I have my main CC through my credit union and that may be why they’ve been way less annoying than some other credit cards other people I know have have been.
May 3, 2010 at 15:16
Crazy! Good thing you were paying attention – there are some people I know who wouldn’t have read the notice (okay I might be talking about myself here *aherm*) and good thing they let you opt out!
May 3, 2010 at 16:06
*tsk tsk tsk*
My card’s through my bank, which was formerly a credit union. If they pull crap like that… grrr.
May 4, 2010 at 7:09
Yeah. We were told how we were such good customers when they slashed our credit limit. (We pay in full every month, never late, no stolen card history.)
May 4, 2010 at 11:58
no credit cards. Just a debit card I use as credit when I don’t feel like signing, and i get a discount for that.
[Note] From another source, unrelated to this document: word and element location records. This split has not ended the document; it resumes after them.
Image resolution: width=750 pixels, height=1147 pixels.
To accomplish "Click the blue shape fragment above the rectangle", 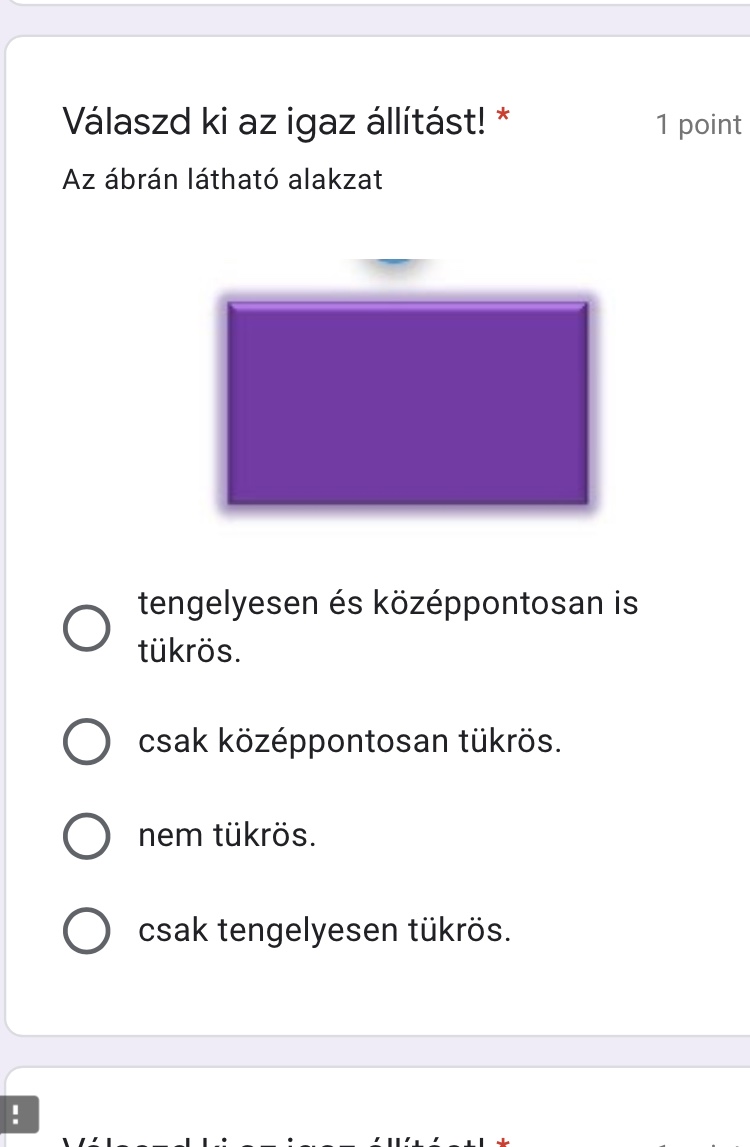I will 397,263.
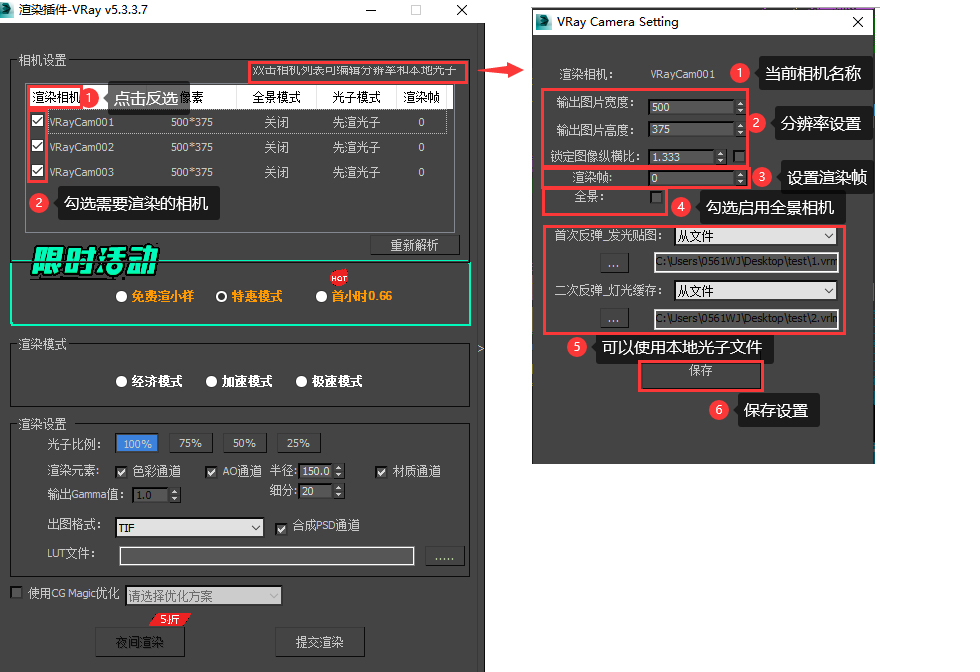Browse for the 首次反弹 irradiance map file
This screenshot has width=980, height=672.
pyautogui.click(x=615, y=263)
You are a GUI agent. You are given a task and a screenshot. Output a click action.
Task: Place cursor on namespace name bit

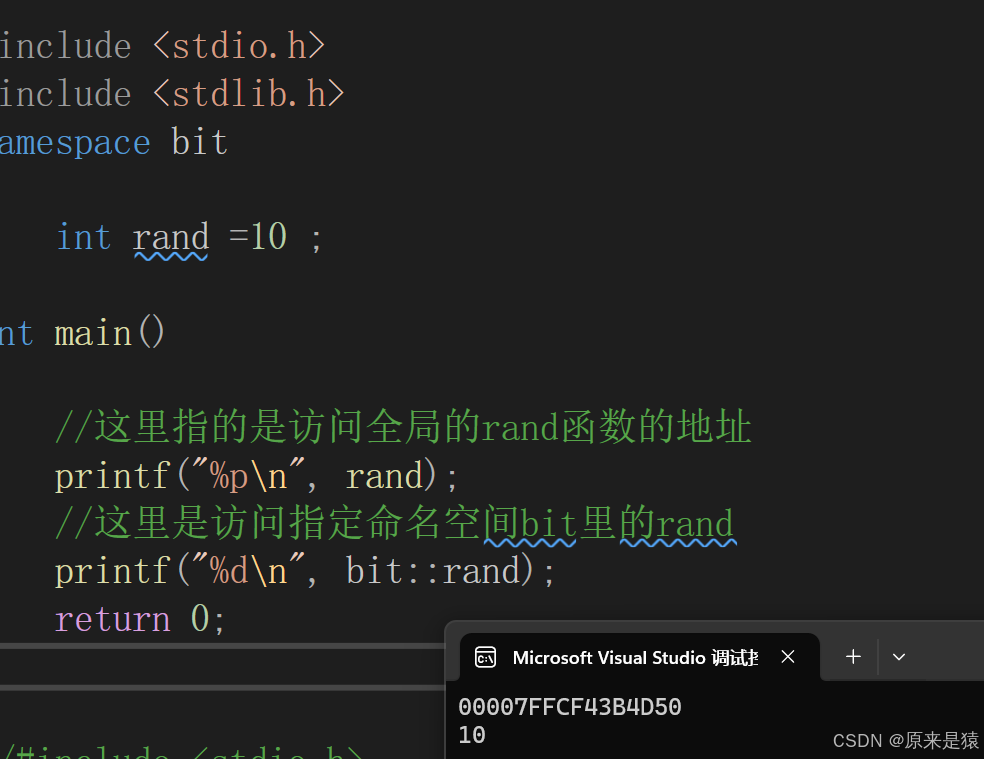point(200,142)
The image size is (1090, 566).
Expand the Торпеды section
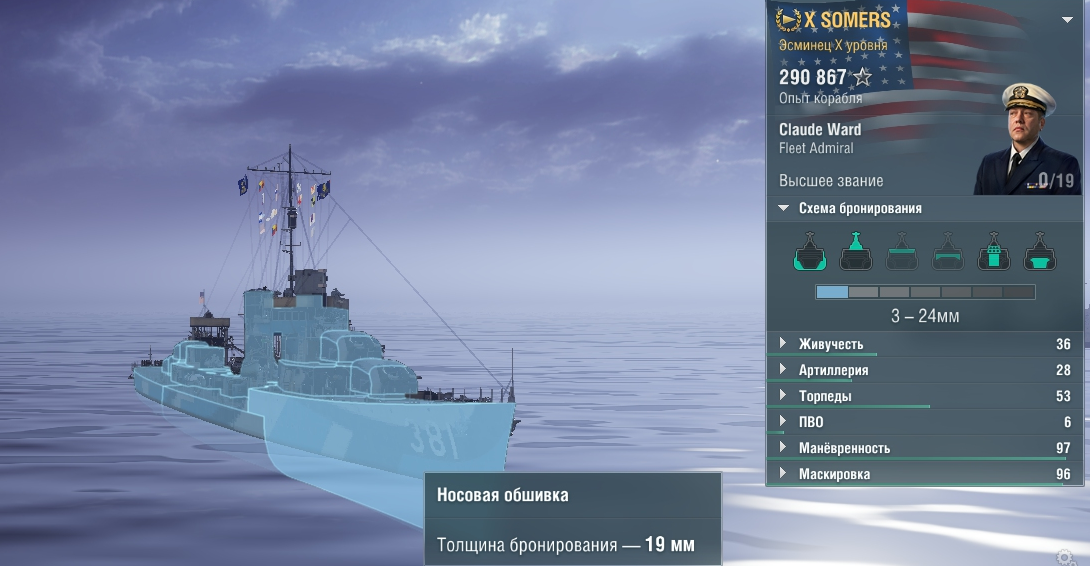click(x=925, y=396)
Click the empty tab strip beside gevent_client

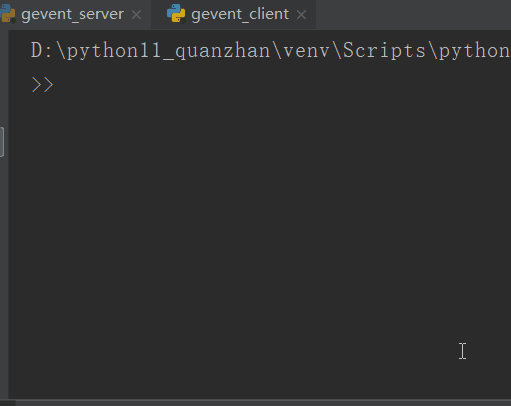[413, 14]
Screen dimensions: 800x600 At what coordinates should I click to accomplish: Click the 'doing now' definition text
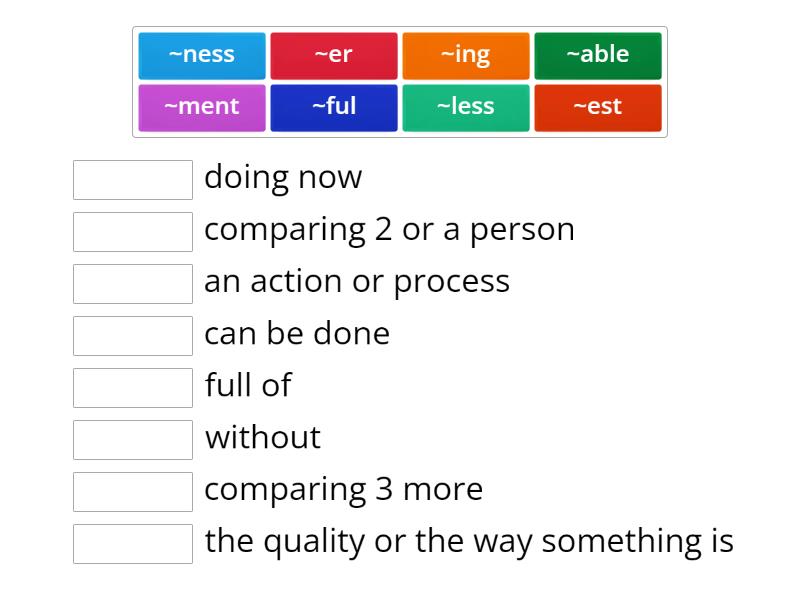(x=283, y=178)
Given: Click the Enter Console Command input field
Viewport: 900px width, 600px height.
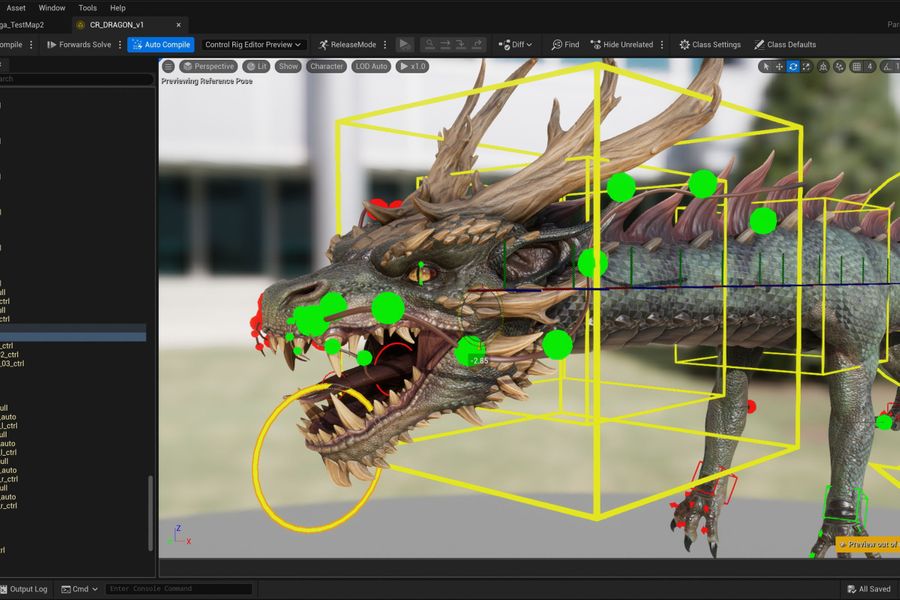Looking at the screenshot, I should 180,588.
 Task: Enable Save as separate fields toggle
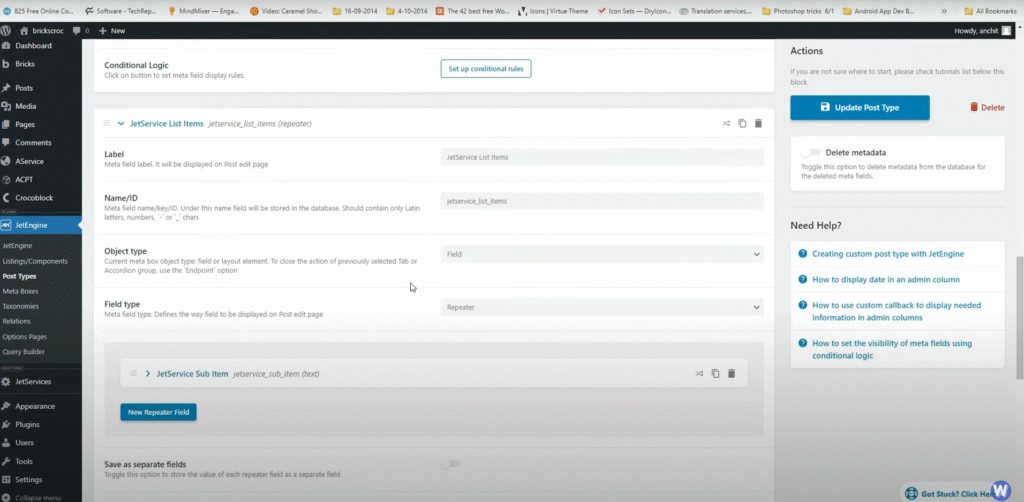pyautogui.click(x=452, y=464)
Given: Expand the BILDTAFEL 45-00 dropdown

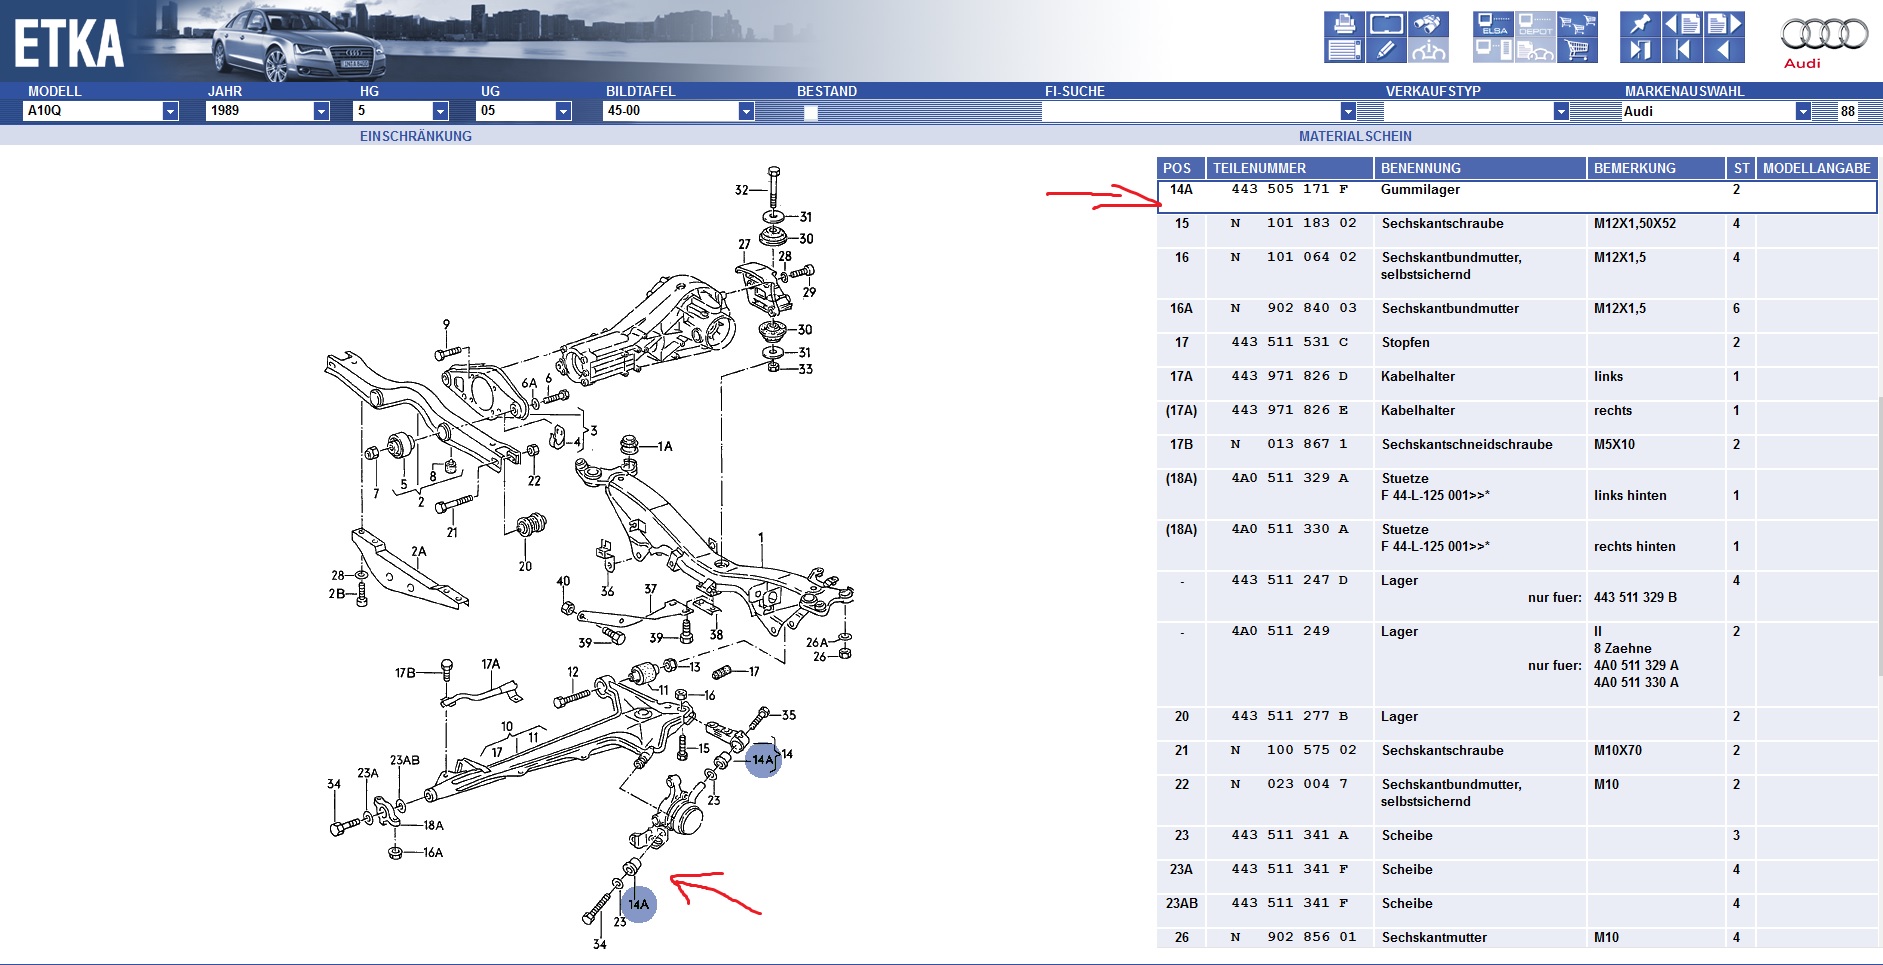Looking at the screenshot, I should 746,111.
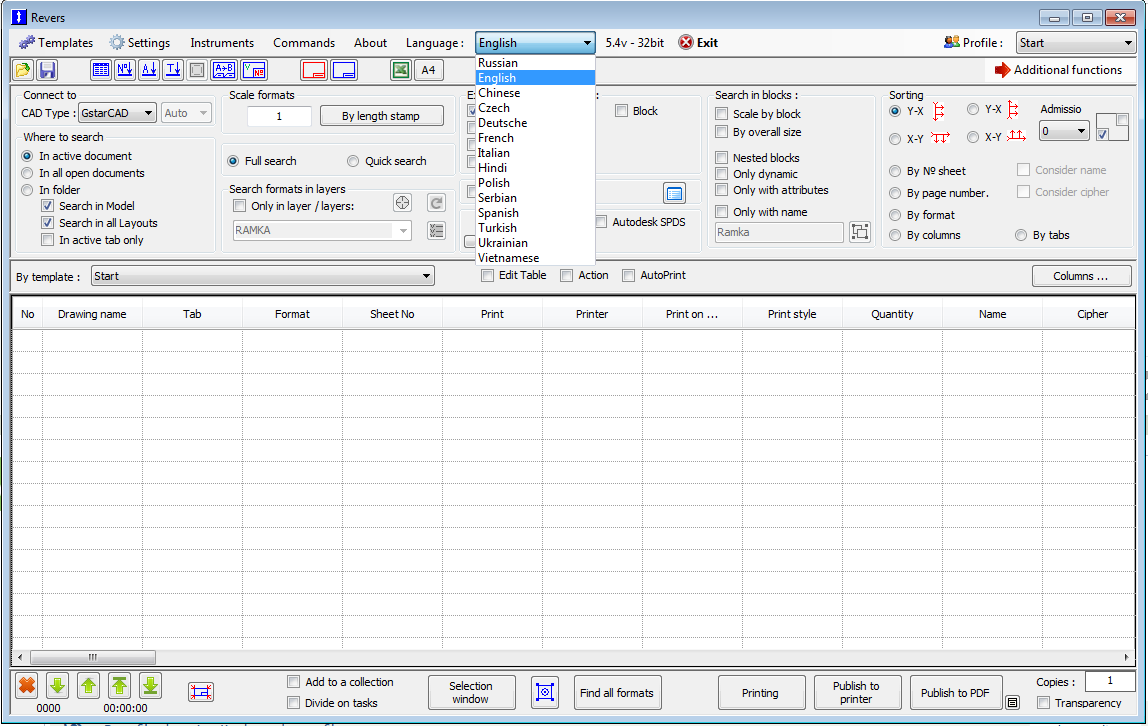
Task: Click the green Excel export icon
Action: click(x=400, y=70)
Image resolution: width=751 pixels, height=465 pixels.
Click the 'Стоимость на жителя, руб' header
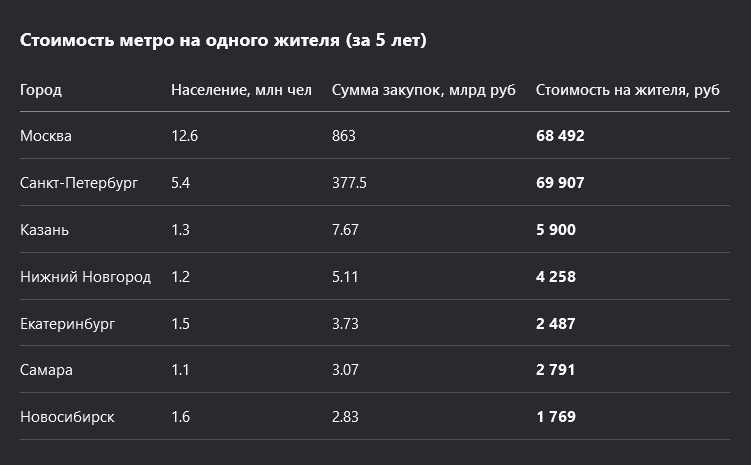[627, 90]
We used them too much and ended up three times what things were bought at. My hubs got into DaveRamsey.com and he gave the full truth about them. Really we don’t use credit lines either. We save for what we need and then pay for most things in cash.
no one owns us but the mortgage lender–which will change in the coming 2 years we hope.
May 4, 2010 at 12:08
Eh, I think part of the reason my card company wanted to charge me the fee is that I pay off my balance every month. It works for me. I get to leave my money in the higher-interest savings account, and pay my credit card from that, instead of keeping money in my checking account.